Осложнения инфузионной терапии. Их профилактика:
• Осложнения, связанные с техникой проведения инфузии и избранным путем введения сред: локальные гематомы; повреждения соседних органов и тканей; флебиты; тромбозы, эмболии; сепсис.
• Осложнения как последствия измененного гомеостаза: водная интоксикация при избыточном введении жидкостей; анасарка при избыточном введении солей, ацидоз в связи с разведением от длительного интенсивного введения изотонического раствора хлорида натрия; изменение изотоничности крови при нарушении адекватной осмоляльности вводимых растворов.
• Специфические осложнения: гипертермии, трансфузионные реакции при введении холодных растворов, пирогенов, бактериально загрязненных сред, анафилактический шок; передозировка преператов калия; побочное действие ингредиентов инфузионных сред.
Важнейшей мерой профилактики циркуляторной перегрузки является постоянный контроль за объемом и скоростью внутривенного введения инфузионных сред. Простым и действенным методом контроля при возмещении объема служит динамическое измерение центрального венозного давления. При центральном венозном давлении свыше 1,5 кПа (15 см вод. ст.) следует воздержаться от дальнейших инфузий, необходимо проводить лечение сердечной недостаточности. Возобновлять инфузии при имеющемся дефиците объема следует только после снижения центрального венозного давления до верхней границы нормы.
Отек легких как осложнение инфузионной терапии может возникнуть в результате гипертонической и изотонической гипергидратации.
Профилактика этого осложнения заключается в строгом соблюдении всех правил проведения инфузионной терапии, измерении центрального венозного давления, учет диуреза, исследования электролитов плазмы, измерение осмоляльности плазмы и мочи, выявление нарушений водного и электролитного баланса, кардиомониторный контроль. Для уменьшения гидростатического давления в легочных капиллярах применяют ганглиоблокаторы, нейролептики и мочегонные средства.

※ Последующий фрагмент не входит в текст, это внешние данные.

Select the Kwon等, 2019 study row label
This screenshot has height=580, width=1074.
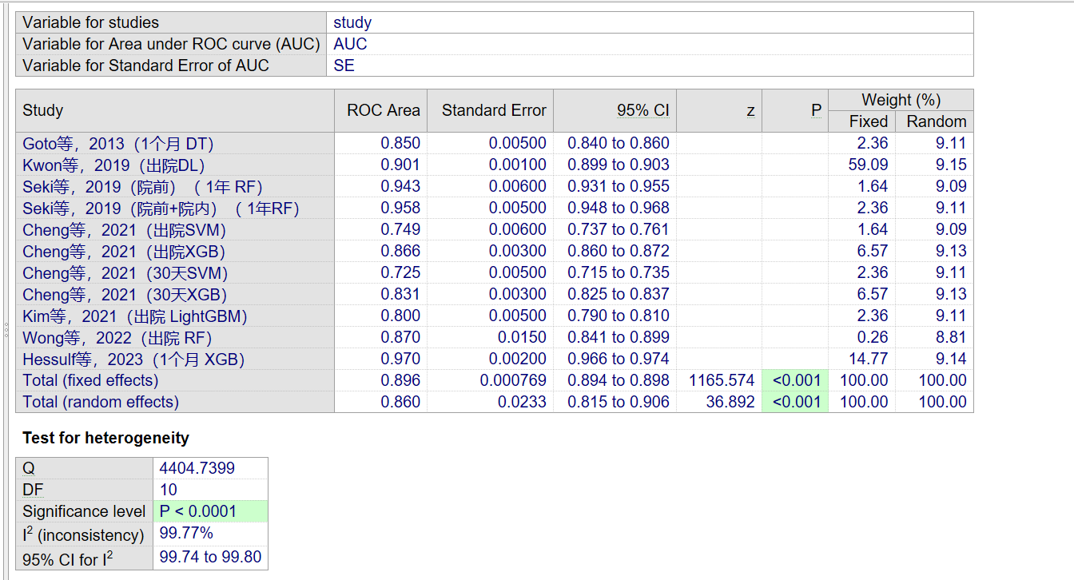pos(113,165)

Терапия анафилактического шока: немедленное прекращение введения препарата, вызвавшего шок, внутривенно 0,1 % раствор адреналина в дозе 1 мл и более или другие препараты положительного инотропного действия, дозу которых устанавливают в зависимости от эффекта. Внутривенно вводят большие дозы глюкокортикоидов, применяют антигистаминные препараты, производят инфузии растворов декстранов, глюкозы и солей для приведения в соответствие объема крови и емкости сосудистого русла.